Repeat only the lines below from the one containing "Task: Click the monitor in the banner image" through the one containing "The width and height of the screenshot is (513, 418).", inclusive, exactly as written.

GIVEN ENTRIES

++++++

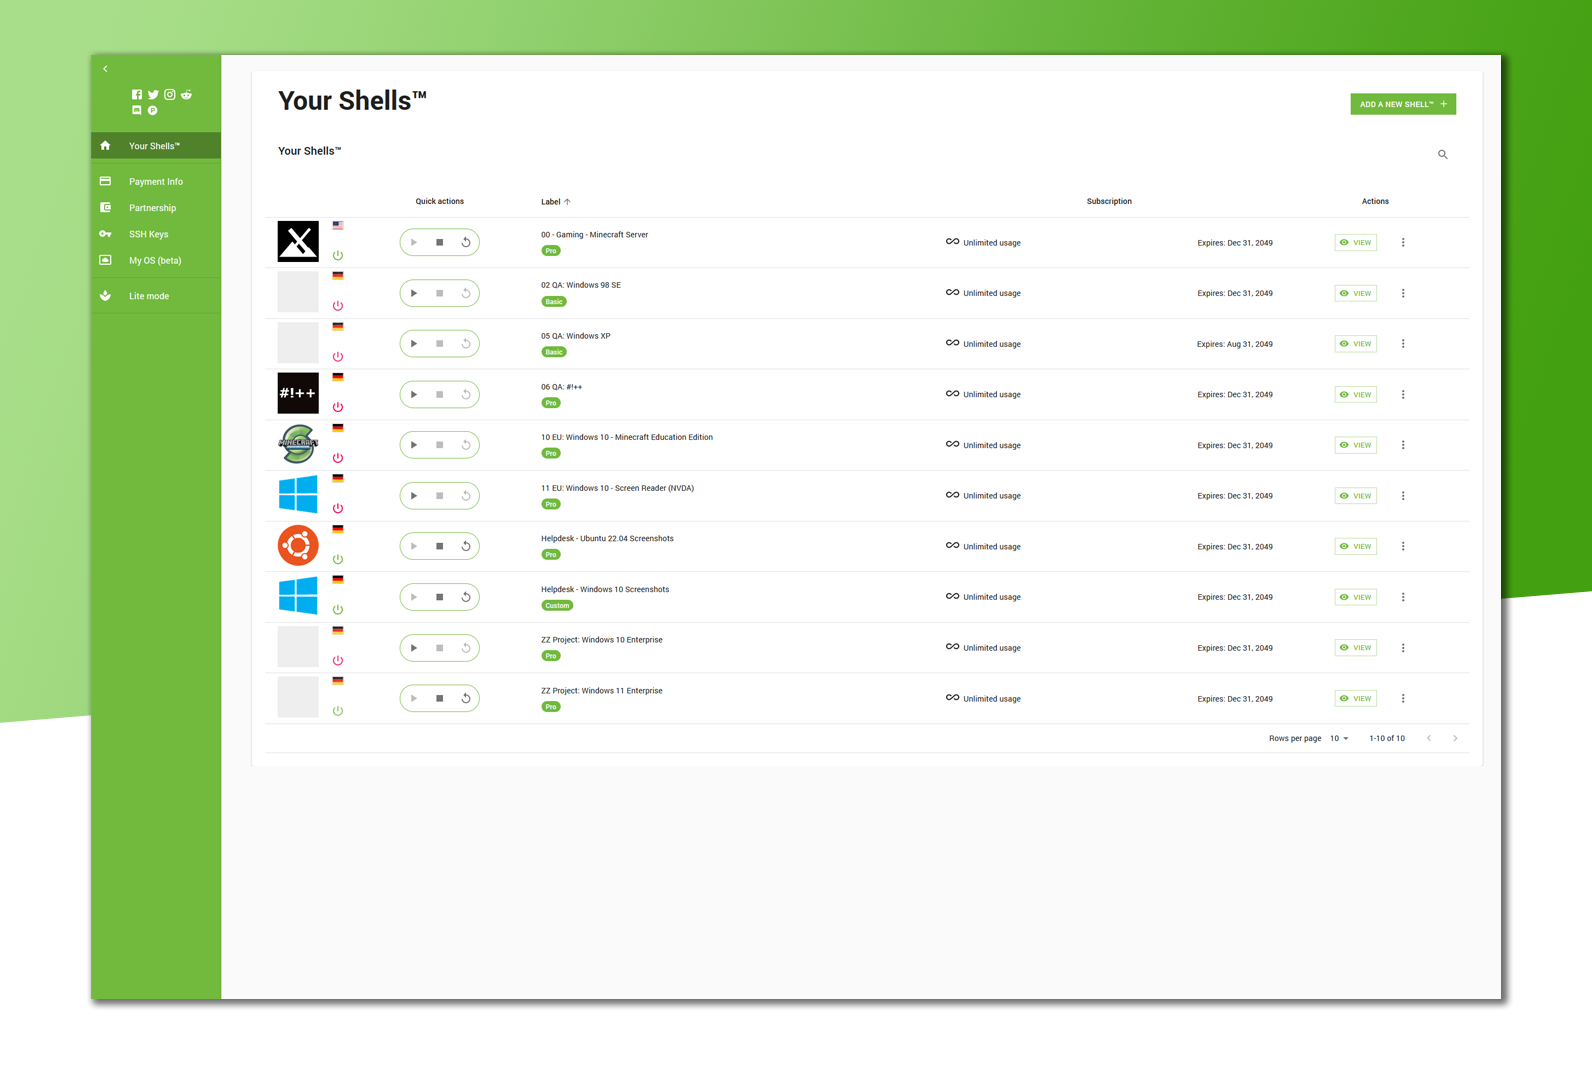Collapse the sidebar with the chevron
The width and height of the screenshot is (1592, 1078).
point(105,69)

++++++

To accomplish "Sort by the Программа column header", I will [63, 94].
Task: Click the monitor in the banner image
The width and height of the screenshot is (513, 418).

++++++

RESULT BELOW
Task: Click the monitor in the banner image
The width and height of the screenshot is (513, 418).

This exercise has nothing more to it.